Me: *fending off my group from trying to kill me* again guys, I’m not a zombie, this is just what I look like without make up

@Marcmywords2

Favstar is like that uncle we all
have, he never works, but comes
around every few months asking
for money.

@CAshmanActor

[at the doctors]
me: *opens wide and goes ahh*
proctologist: how the hell r u doing that?

@JimmerThatisAll

Zen master: Why are you still tweeting? The validation isn’t real.

Me: Neither are you.

Zen master: Oh bugger.

@Glittery_Love

I need your fingers, rubbing me hard, circling around my red swollen …mosquito bite.

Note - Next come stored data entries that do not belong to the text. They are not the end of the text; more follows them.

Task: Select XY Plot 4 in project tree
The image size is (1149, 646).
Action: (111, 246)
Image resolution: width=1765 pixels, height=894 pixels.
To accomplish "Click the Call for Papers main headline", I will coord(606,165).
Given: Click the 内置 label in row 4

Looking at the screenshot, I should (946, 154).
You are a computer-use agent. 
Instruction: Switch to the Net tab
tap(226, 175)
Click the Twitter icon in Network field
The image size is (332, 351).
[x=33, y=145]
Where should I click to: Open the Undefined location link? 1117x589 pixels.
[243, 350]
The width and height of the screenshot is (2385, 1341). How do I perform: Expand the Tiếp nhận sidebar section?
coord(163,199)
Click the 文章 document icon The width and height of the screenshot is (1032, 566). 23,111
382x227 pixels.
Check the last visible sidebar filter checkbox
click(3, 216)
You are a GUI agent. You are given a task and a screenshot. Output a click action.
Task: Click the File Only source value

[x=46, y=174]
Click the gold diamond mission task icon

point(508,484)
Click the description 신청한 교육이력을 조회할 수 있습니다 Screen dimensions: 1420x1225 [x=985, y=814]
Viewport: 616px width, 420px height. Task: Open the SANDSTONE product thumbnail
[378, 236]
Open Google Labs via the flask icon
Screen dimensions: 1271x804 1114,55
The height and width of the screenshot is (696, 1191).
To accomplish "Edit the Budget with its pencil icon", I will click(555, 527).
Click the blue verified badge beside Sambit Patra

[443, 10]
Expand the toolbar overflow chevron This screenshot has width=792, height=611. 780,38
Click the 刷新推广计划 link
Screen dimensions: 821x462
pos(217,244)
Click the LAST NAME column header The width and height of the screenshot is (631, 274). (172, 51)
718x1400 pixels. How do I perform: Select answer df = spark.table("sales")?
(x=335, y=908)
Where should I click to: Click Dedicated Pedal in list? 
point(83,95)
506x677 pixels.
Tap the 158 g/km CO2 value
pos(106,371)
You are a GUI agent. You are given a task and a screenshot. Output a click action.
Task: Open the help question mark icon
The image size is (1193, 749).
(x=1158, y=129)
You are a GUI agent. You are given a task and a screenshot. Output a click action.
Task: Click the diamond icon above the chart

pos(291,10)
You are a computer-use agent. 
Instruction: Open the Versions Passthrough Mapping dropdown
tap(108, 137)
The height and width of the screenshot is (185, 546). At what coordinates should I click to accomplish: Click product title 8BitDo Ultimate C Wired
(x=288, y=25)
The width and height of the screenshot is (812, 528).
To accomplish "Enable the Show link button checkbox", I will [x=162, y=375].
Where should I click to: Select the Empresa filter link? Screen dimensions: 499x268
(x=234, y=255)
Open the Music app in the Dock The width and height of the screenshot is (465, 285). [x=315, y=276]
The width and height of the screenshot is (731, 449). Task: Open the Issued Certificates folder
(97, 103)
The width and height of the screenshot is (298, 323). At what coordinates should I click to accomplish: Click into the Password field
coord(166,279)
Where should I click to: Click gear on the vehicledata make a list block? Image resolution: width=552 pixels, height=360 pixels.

What did YOU think I’m talking about?

Weirdos!!

@GFGander

There better be a martial arts tournament in Australia called Mortal Wombat

@skullpuppy11

The worst part of seeing a spider in the shower was the way it covered it’s eyes when it saw me.

@DearAuntAbby

Yes, I’m a slob, but I’m a sanitary slob. Underneath all the clutter it’s actually clean.

@BrandonEsWolf

The flight attendant keeps saying “Please stop asking for peanuts. Busses don’t have flight attendants.”

@BriarSlyMadness

*climbs Mt. Everest hoping to find clarity, PEACE & a deeper understanding of myself & the world*

“When did they put a Starbucks up here?”